Anggota DPD RI asal Bali, Gede Pasek Suardika, menilai sudah sepatunya masyarakat menolak rencana reklamasi Teluk Benoa karena tidak sesuai dengan Ajeg Bali (keluhuran budaya Bali yang dijaga terus-menerus).
Apalagi, kawasan yang menjadi target reklamasi merupakan tempat suci yang dijaga masyarakat Bali hingga saat ini. Tercatat ada 27 Desa Pakraman/Adat di Bali menolak reklamasi.
"Seperti kawasan Niti Mandala, Art Center, juga pernah ada penolakan. Tapi, malah berdampak baik pada ajeg Bali. Karena hal-hal yang sifatnya komunitas tidak ditolak, beda halnya jika itu kapitalistik. Harus ditolak," ujar Pasek kepada Tribun Bali, Jumat (25/3/2016).
Pasek berujar, jika rencana reklamasi mengembalikan lagi tanah Pulau Pudut yang sedianya delapan hektare, tidak akan masalah. Namun, jika harus diluaskan menjadi 700 hektare maka akan sangat berbahaya.
"Kalau sedianya adalah konservasi, ya cuma delapan Hektare saja. Tapi, perluasan itu hingga 700 hektare maka sangat berbahaya," imbuh mantan politikus Demokrat ini.
Pasek juga mengapresiasi warga Bali yang menolak reklamasi Teluk Benoa lewat apresiasi seni, misalnya lewat medium poster, seperti dilakukan sejumlah seniman desain grafis.
Terbukti, ada 50 orang yang mengikuti ajang lomba poster menolak reklamasi seperti digelar Pasek, sekaligus diskusi 'Seniman Dalam Sejarah Perlawanan'.
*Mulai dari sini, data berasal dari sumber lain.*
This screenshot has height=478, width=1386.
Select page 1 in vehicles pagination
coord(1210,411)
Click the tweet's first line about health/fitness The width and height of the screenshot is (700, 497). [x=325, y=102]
Koordinator ForBALI, Wayan 'Gendo' Suardana, mengakui inisiatif bagus dari pihak terkait dengan menyambungkan kelompok ekstraparlemen dan upaya-upaya pada intraparlemen. Gerakan ini menunjukkan rakyat punya andil terhadap kritik sosial.
"Harus kita ketahui, apabila gerakan itu bukan hanya datang ke satu acara demonstrasi, lalu berpidato dan wawancara media. Tapi, harus menggunakan kewenangan dengan baik atau menyelenggarakan satu model parsipatif (kesenian)," kata Gendo.
Menurut dia, seni itu adalah alat perjuangan sejak zaman kolonial. Sehingga tercipta lagu Indonesia Raya, Maju Tak Gentar, dan kesenian perlawanan lainnya.
"Namun, di masa Orde Baru semua itu dihabisi. Dan seni itu memang harus seperti itu, tidak jauh dari persoalan realitas sosial di masyarakat," ungkap dia.
Teman-teman seniman yang tergabung dalam ForBALI dan semua elemen masyarakat memiliki inisiatif menyuarakan kritik kepada pemegang kebijakan dan investor lewat jalur kesenian dan tidak anarkis.
"Itulah yang kami lakukan di gerakan ForBALI, yaitu menggunakan gerakan kesenian," tukas Gendo.